Le DMP et ses rebondissements …
Le déploiement du Dossier Médical Partagé (DMP) a souvent été marqué par une volonté de rapidité, au point d’occulter un principe fondamental : l’accord explicite du patient.
Pourtant, même si une équipe soignante est déjà en place et assure la prise en charge, cela ne dispense pas de recueillir le consentement éclairé du patient avant toute consultation de son DMP.
C’est ce qu’a rappelé avec force le Conseil d’État dans sa décision n° 490409 du 15 octobre 2025, en annulant partiellement l’arrêté du 26 octobre 2023. Ce texte fixait les règles de gestion des droits d’accès au DMP pour les professionnels de santé, mais il omettait de garantir pleinement le respect des droits des patients.
Que retenir de cette décision ?
- Aucune présomption de consentement ne peut être admise en matière d’accès au DMP. Le silence ou l’absence d’opposition ne suffisent pas.
- Dès l’admission du patient, qu’elle ait lieu dans un établissement public ou privé, il est impératif de solliciter son accord pour l’ouverture et la consultation de son DMP.

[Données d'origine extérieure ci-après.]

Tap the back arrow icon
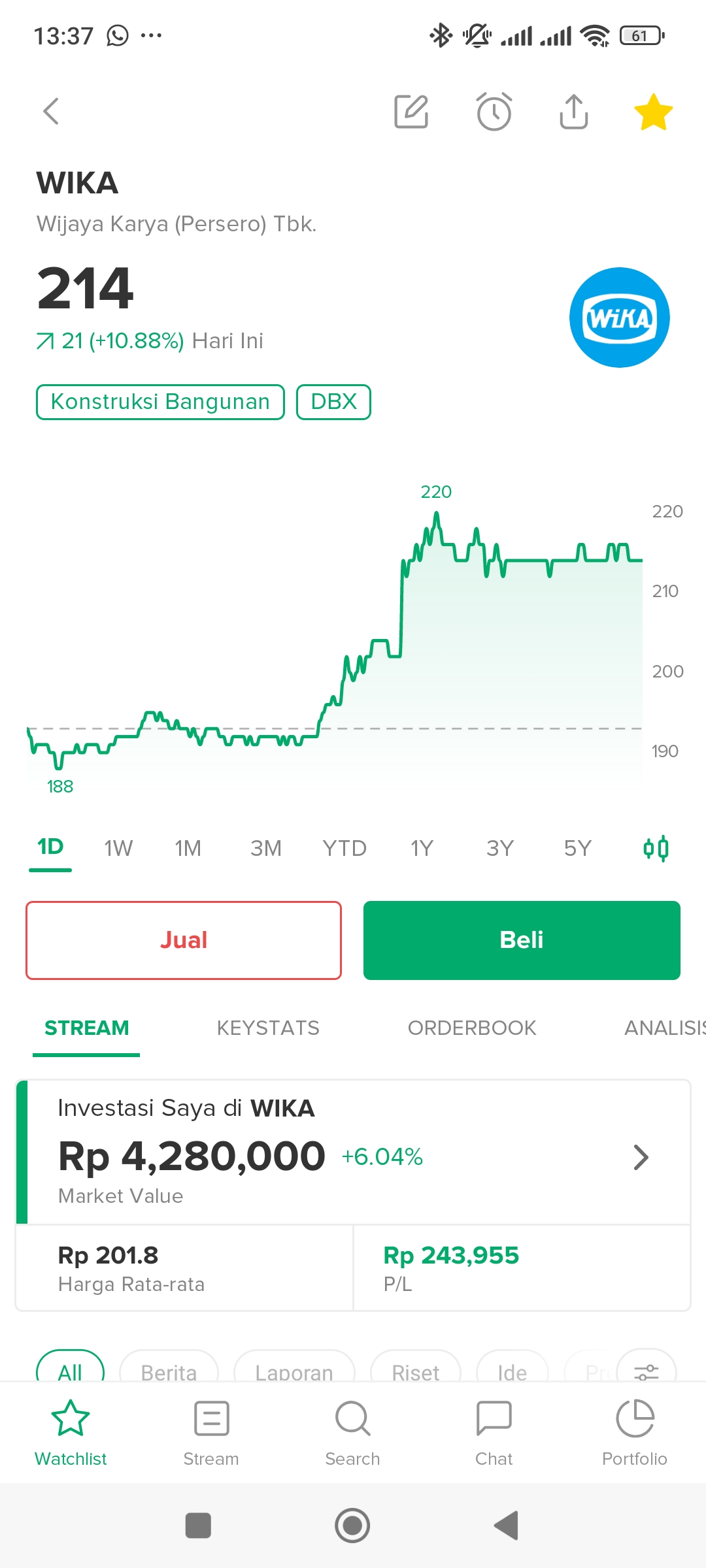 51,111
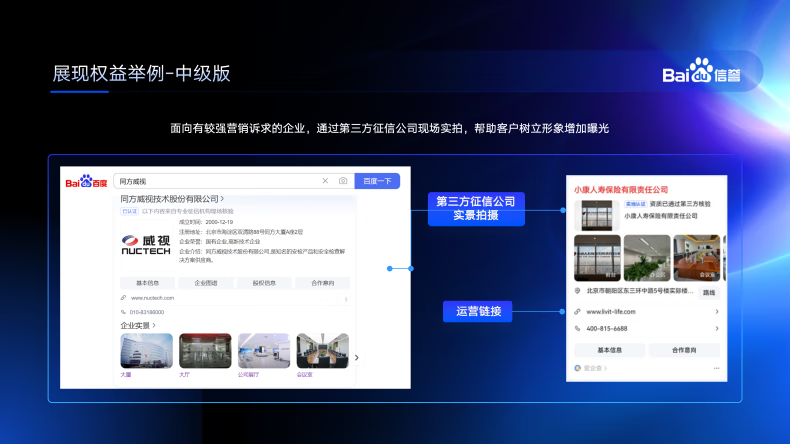Click the 路线 route button next to address
Screen dimensions: 790x444
coord(709,292)
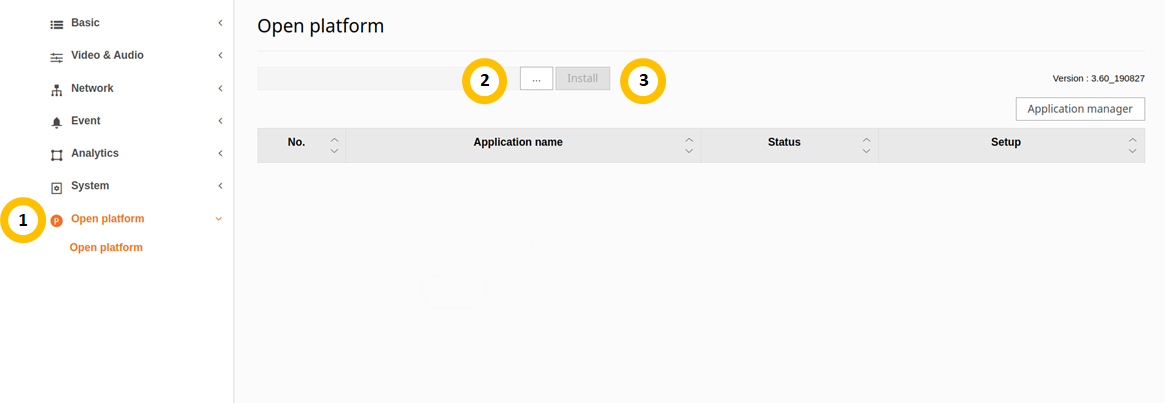Expand the Network section arrow
This screenshot has width=1169, height=403.
pos(220,89)
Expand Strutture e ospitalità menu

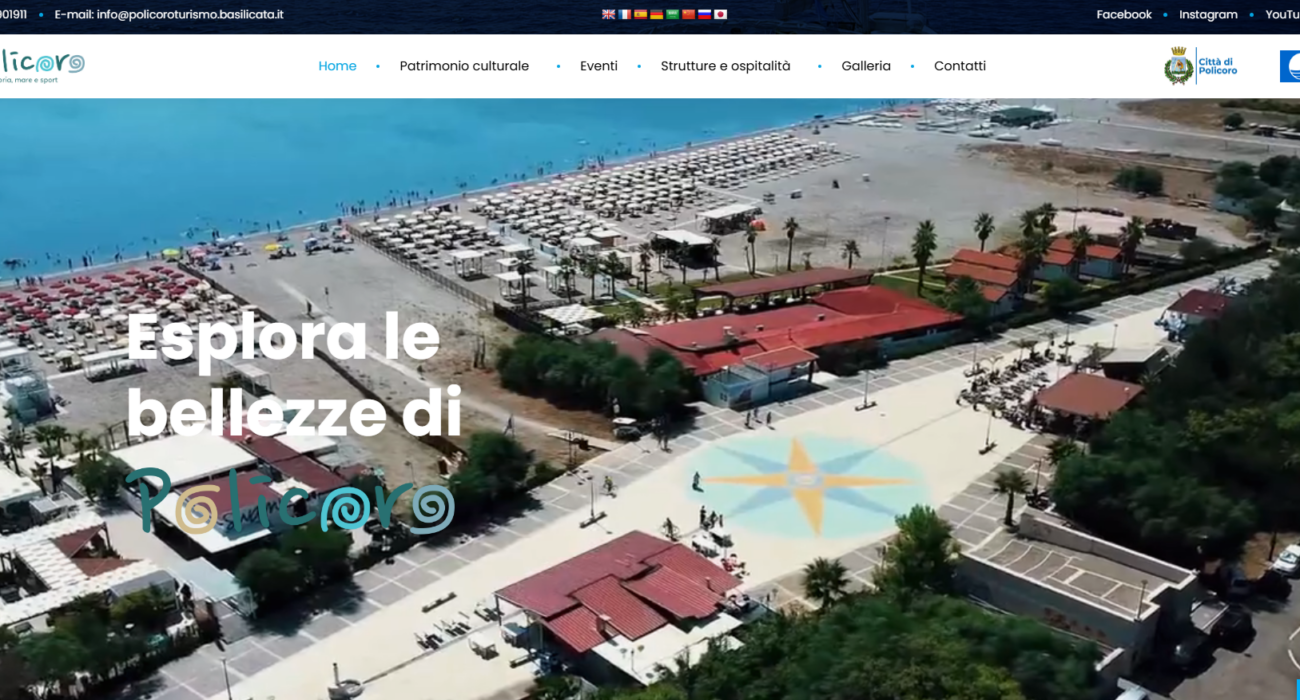[725, 66]
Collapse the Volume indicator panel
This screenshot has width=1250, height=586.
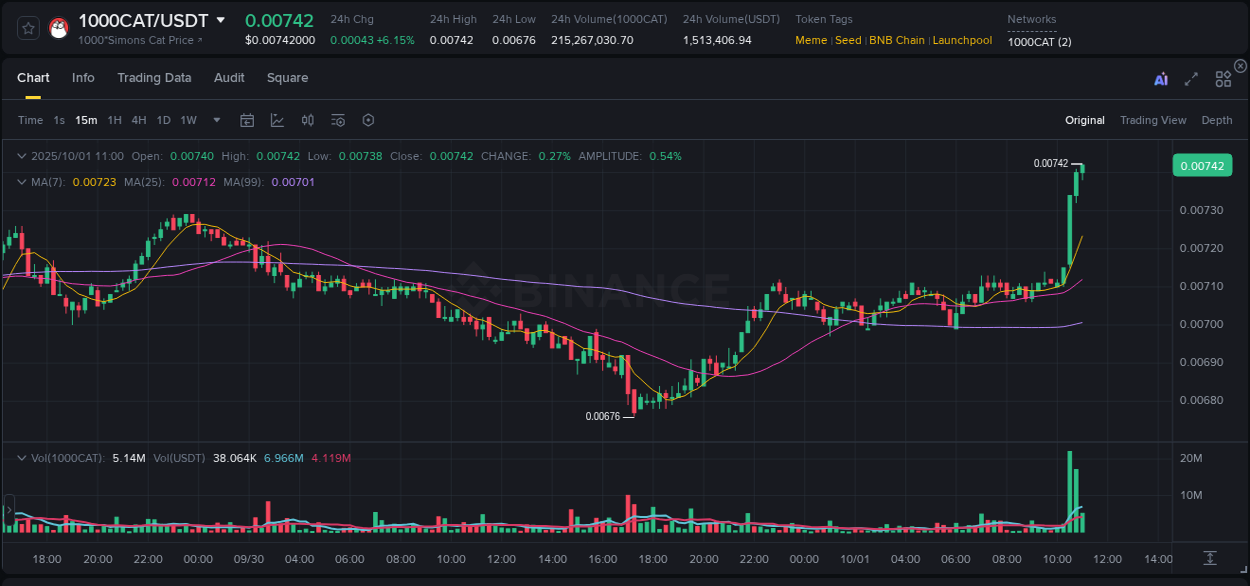tap(21, 456)
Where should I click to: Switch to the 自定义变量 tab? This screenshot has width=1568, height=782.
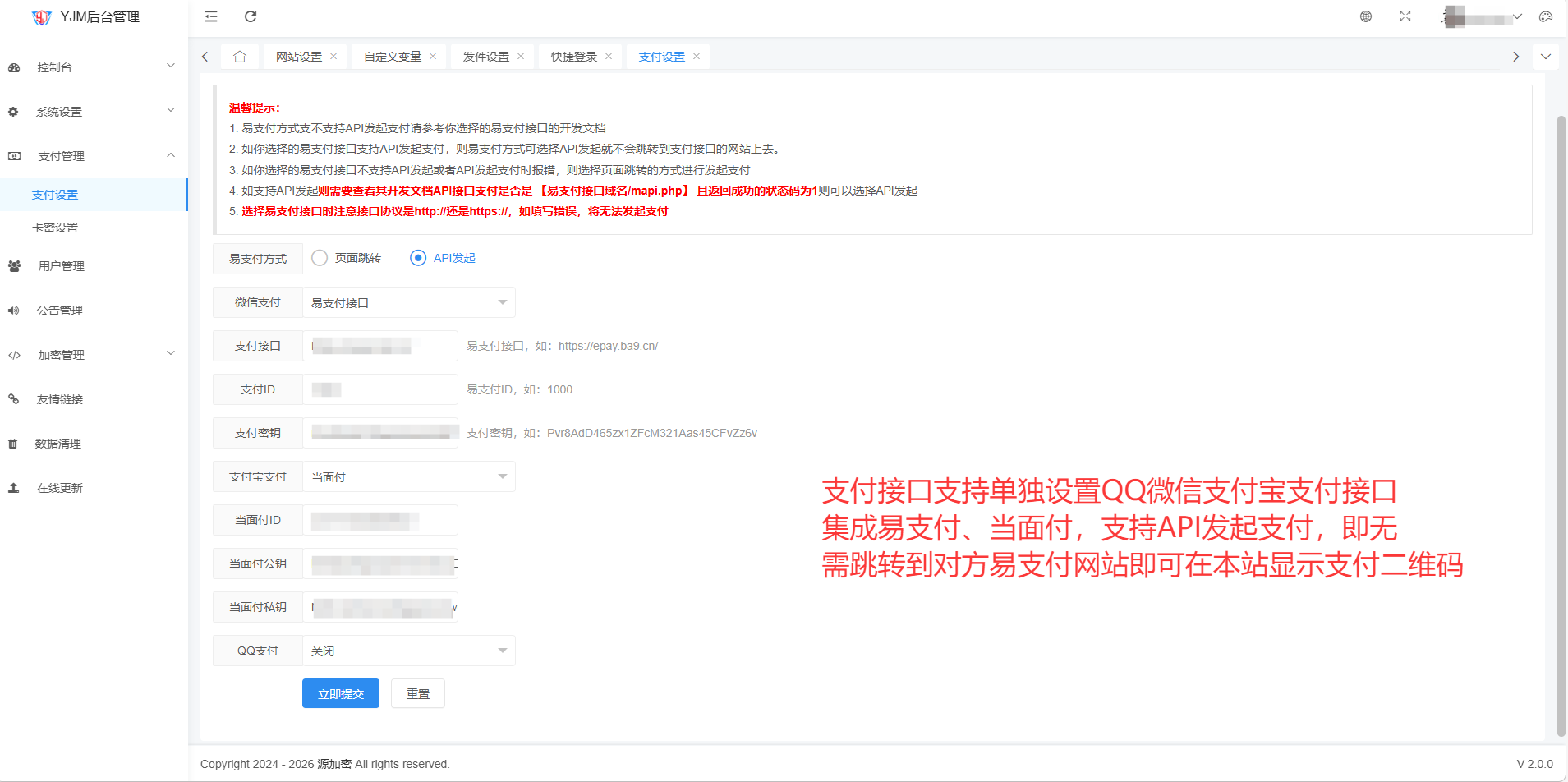pos(392,57)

- Cet accord doit être formellement tracé dans le dossier du patient, afin de prouver que la démarche a bien été respectée.
L’enjeu est de taille : éviter que chaque membre de l’équipe soignante ne s’expose à une violation du secret médical, avec les conséquences juridiques et éthiques que cela implique.
Une vigilance accrue s’impose donc pour concilier efficacité des soins et respect des droits fondamentaux des patients.